The answer must be an exact copy of the lines from the one containing "Ekaterina Komendantskaya (422, 740)" through the last line of the records, with the pictures left out.
──────── Supplied information ────────
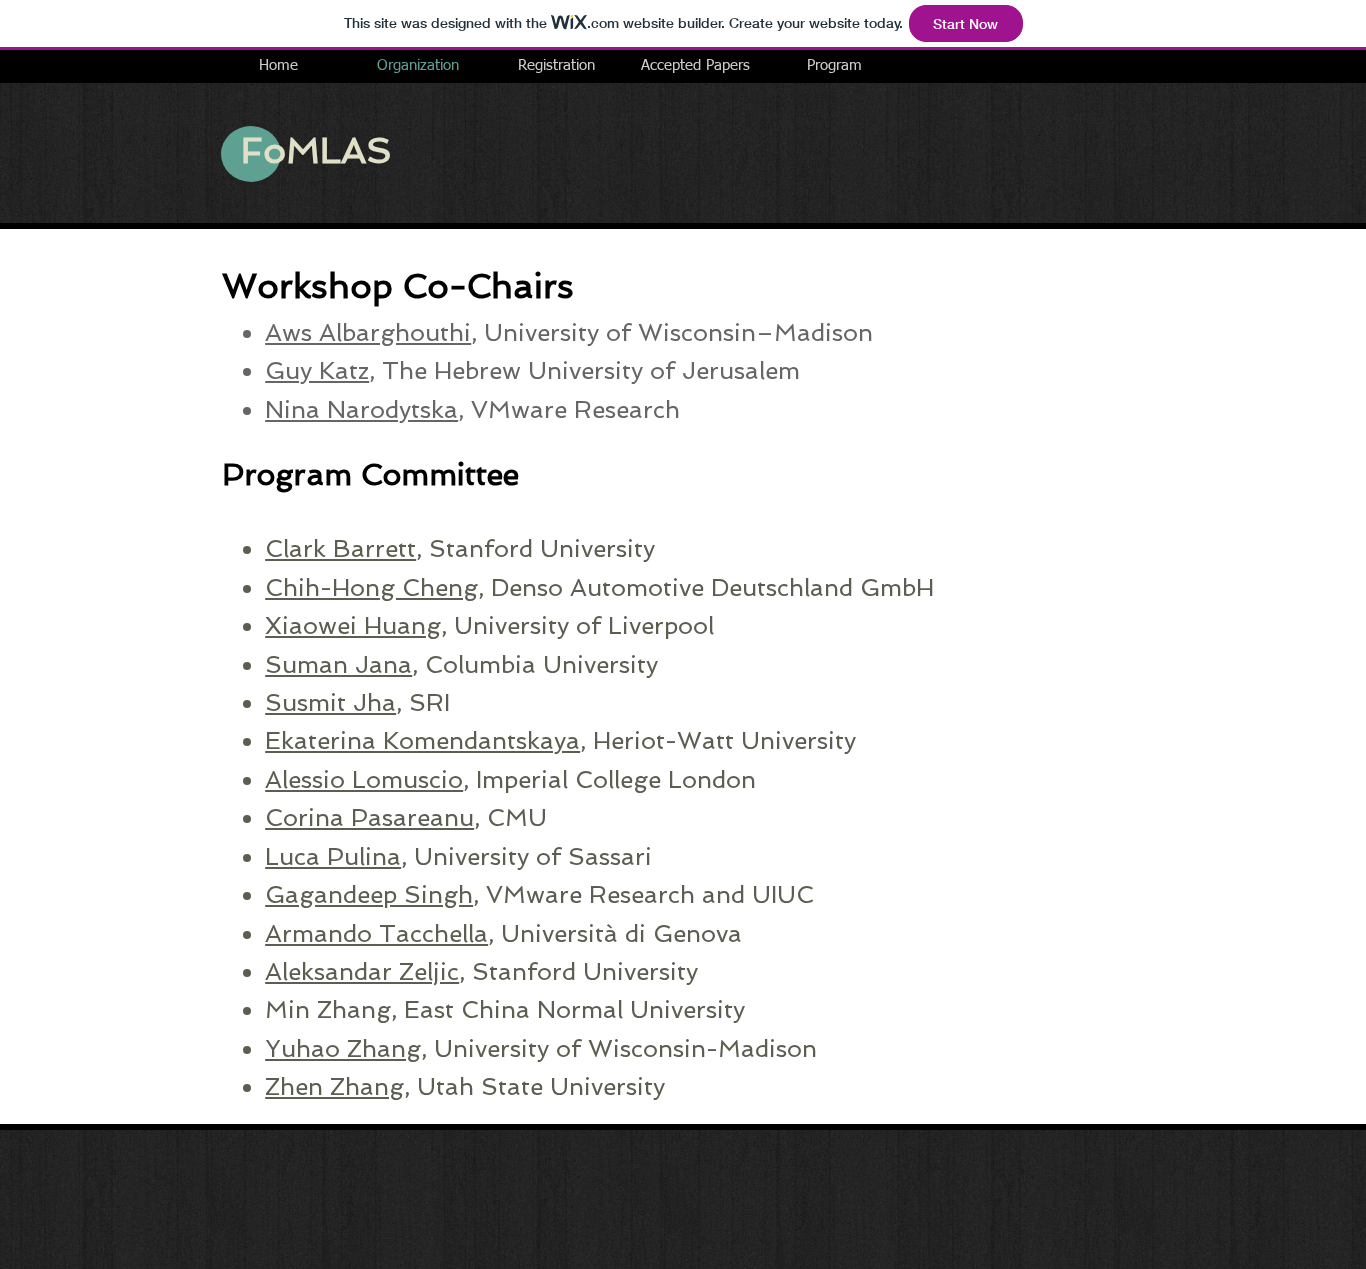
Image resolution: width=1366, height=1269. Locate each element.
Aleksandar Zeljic (362, 971)
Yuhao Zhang (343, 1048)
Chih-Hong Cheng (371, 587)
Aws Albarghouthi (368, 332)
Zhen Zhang (334, 1086)
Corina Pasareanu (369, 817)
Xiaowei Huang (353, 625)
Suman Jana (338, 664)
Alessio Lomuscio (364, 779)
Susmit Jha (330, 702)
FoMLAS (316, 150)
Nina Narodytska (361, 409)
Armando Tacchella (376, 933)
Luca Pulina (333, 856)
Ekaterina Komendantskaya (422, 740)
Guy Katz (317, 370)
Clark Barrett (340, 548)
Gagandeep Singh (369, 894)
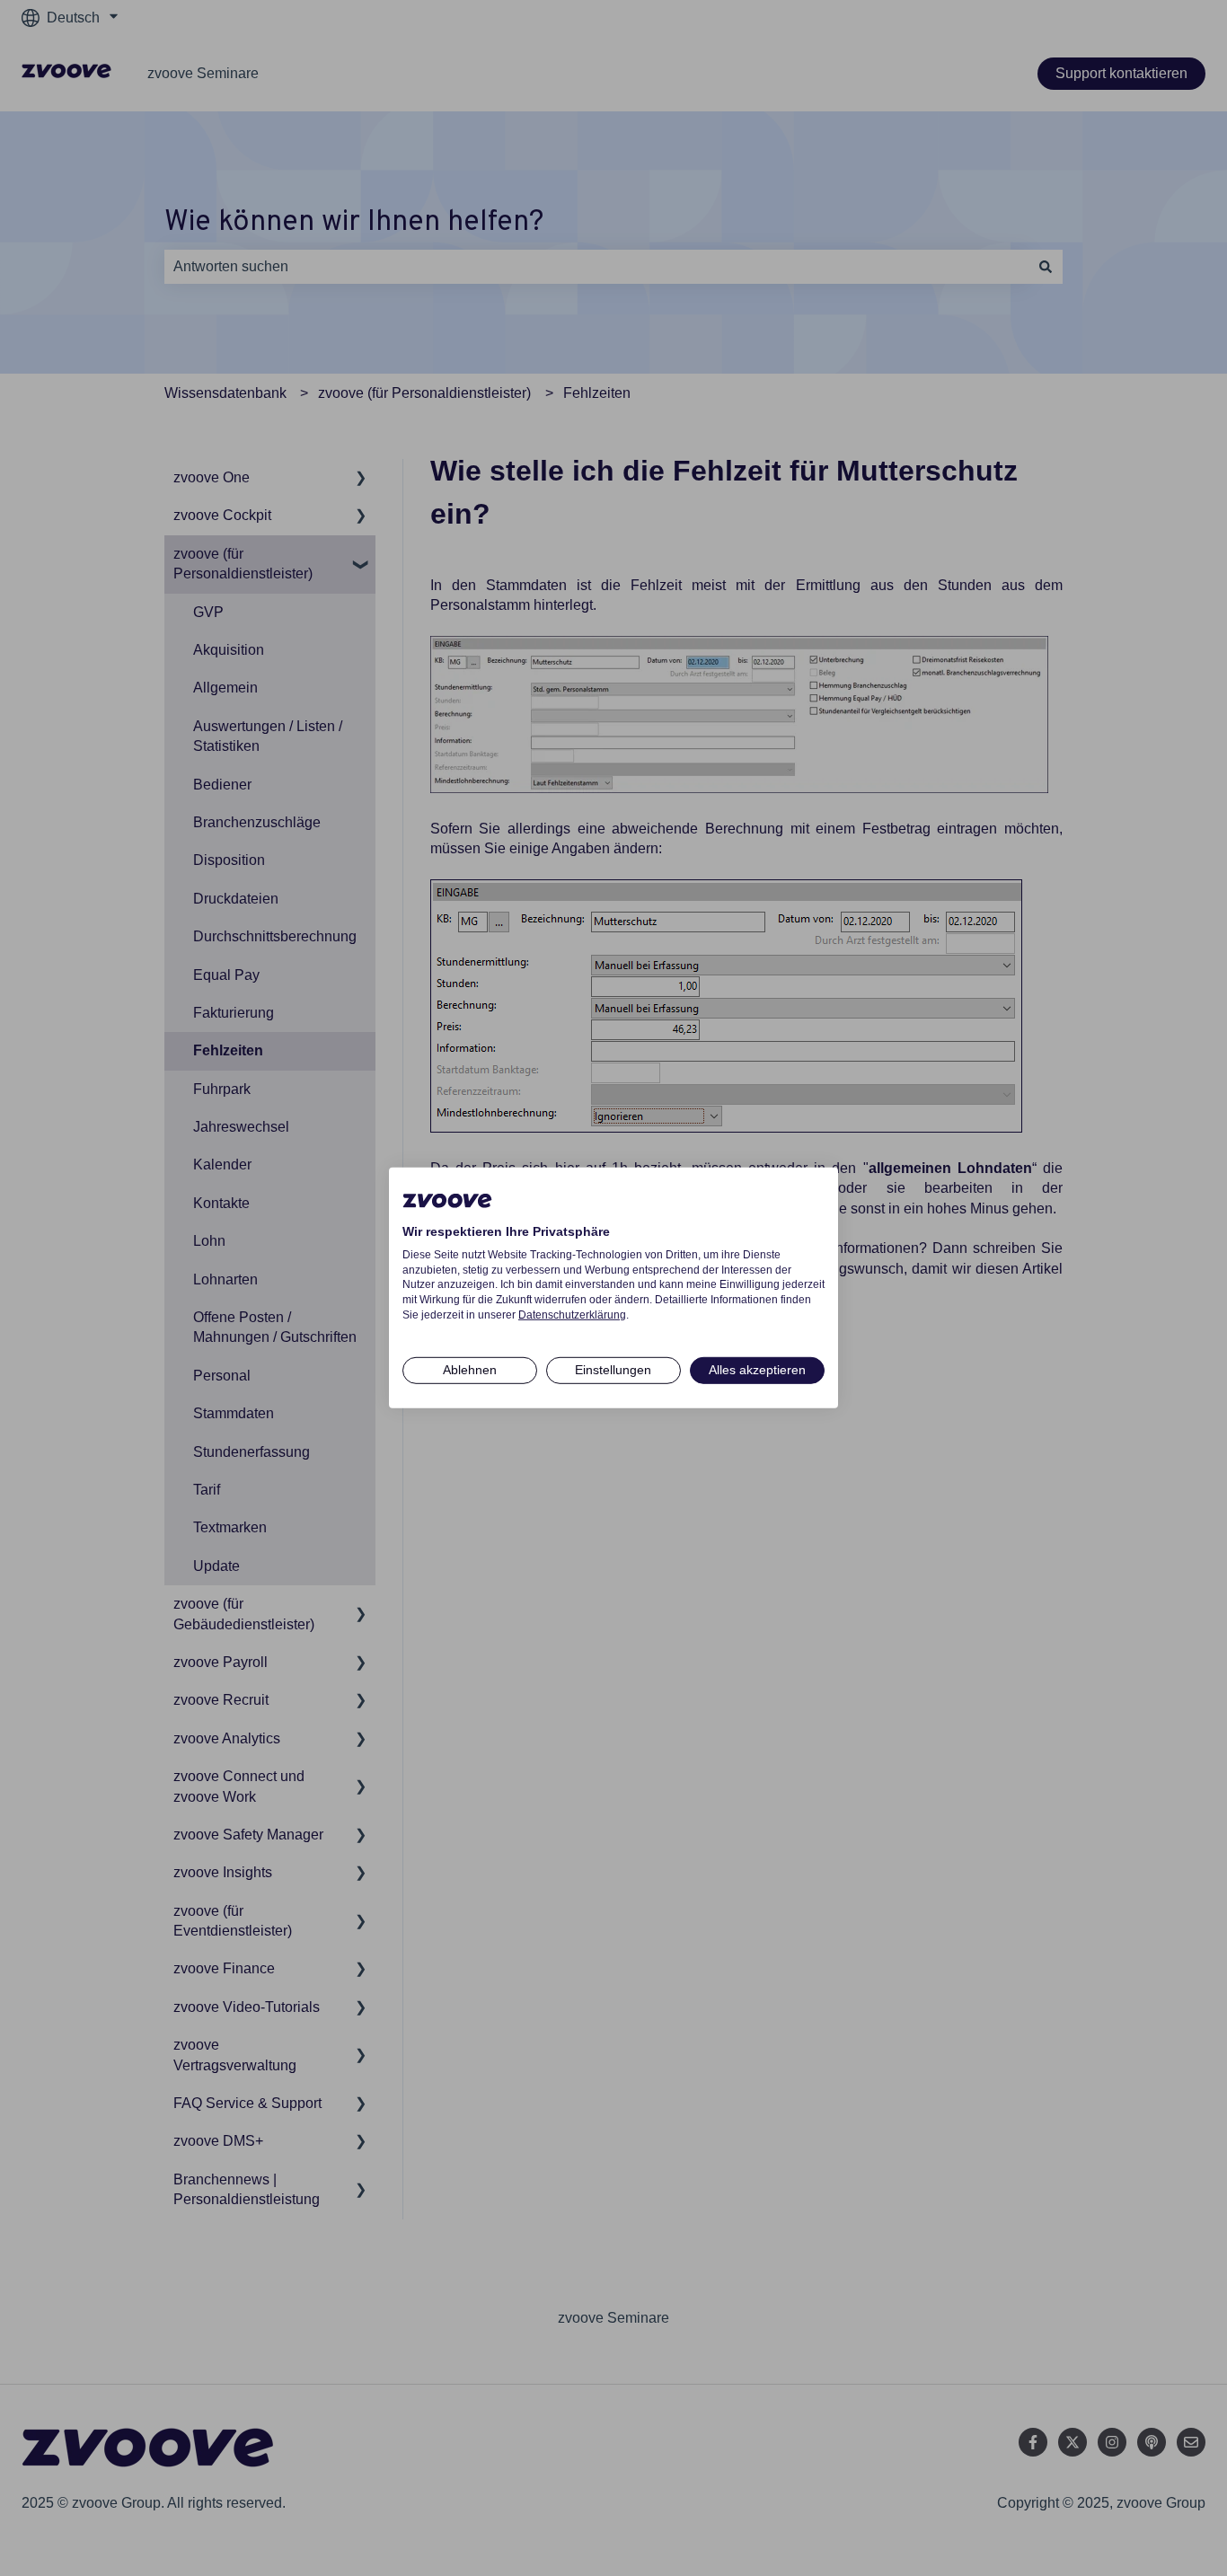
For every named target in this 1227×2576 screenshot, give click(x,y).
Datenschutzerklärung (572, 1315)
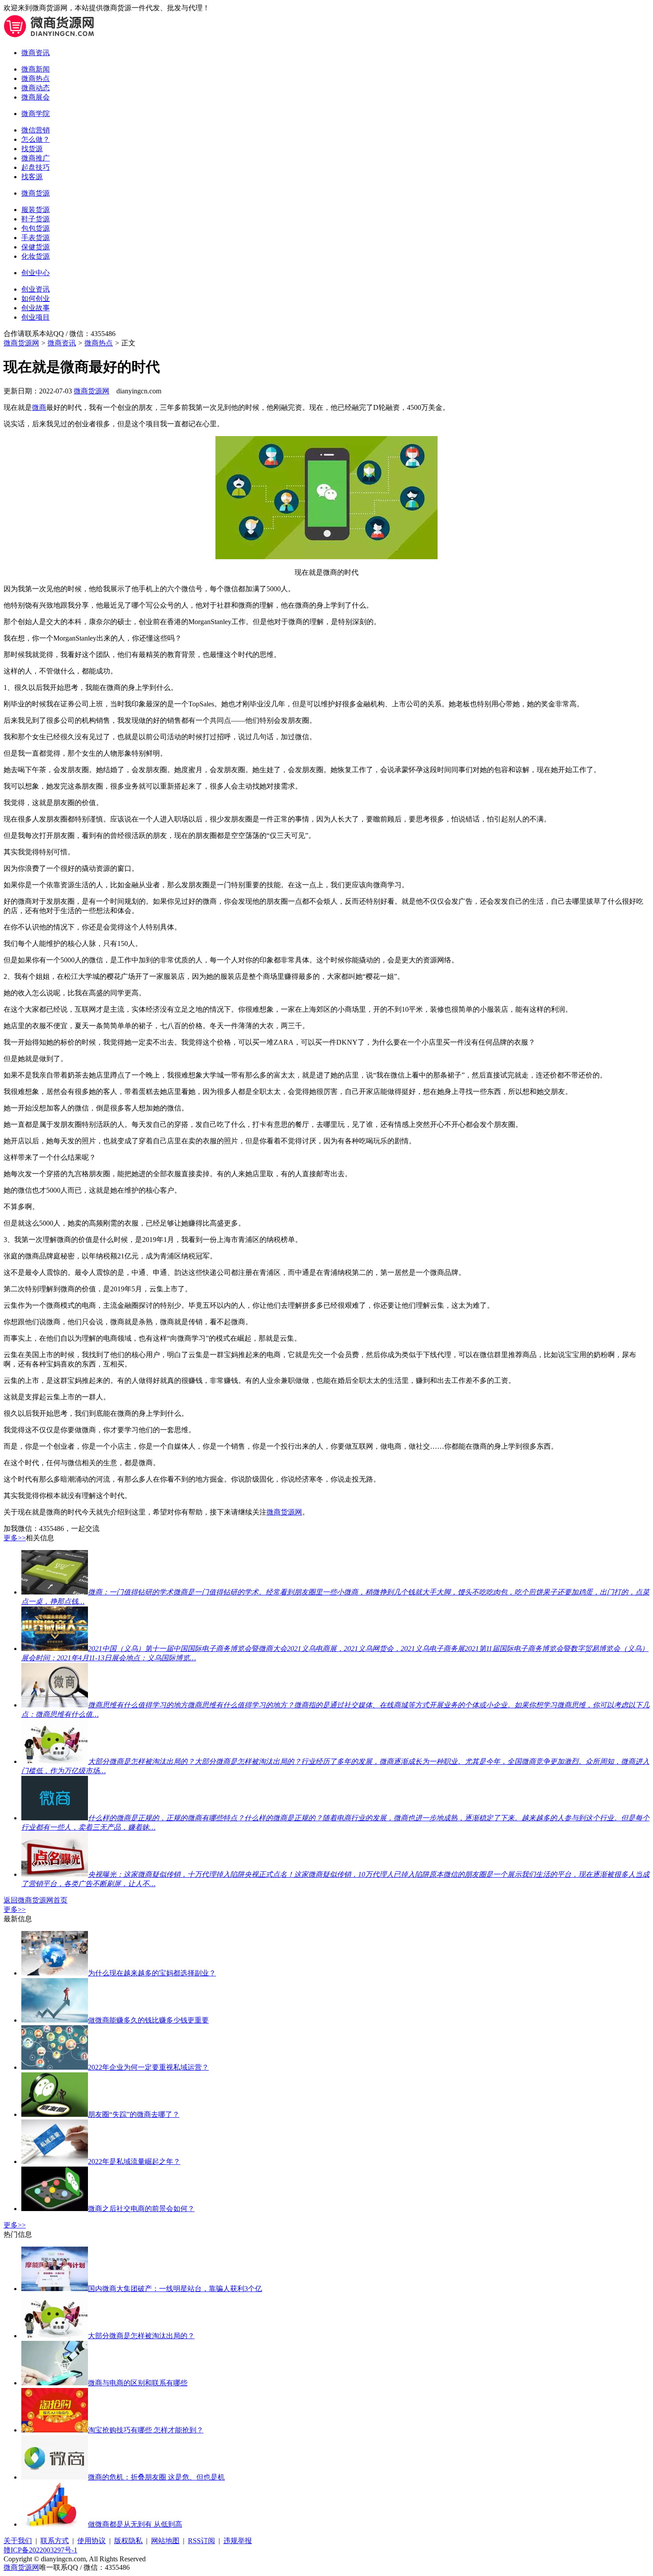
────────
» **Exercise output**
Ekaterina Komendantskaya (422, 740)
Guy Katz (317, 370)
Clark Barrett (340, 548)
Gagandeep Singh (369, 894)
For every named target in this 1227×2576 screenshot, give click(x,y).
Datenschutzerklärung (572, 1315)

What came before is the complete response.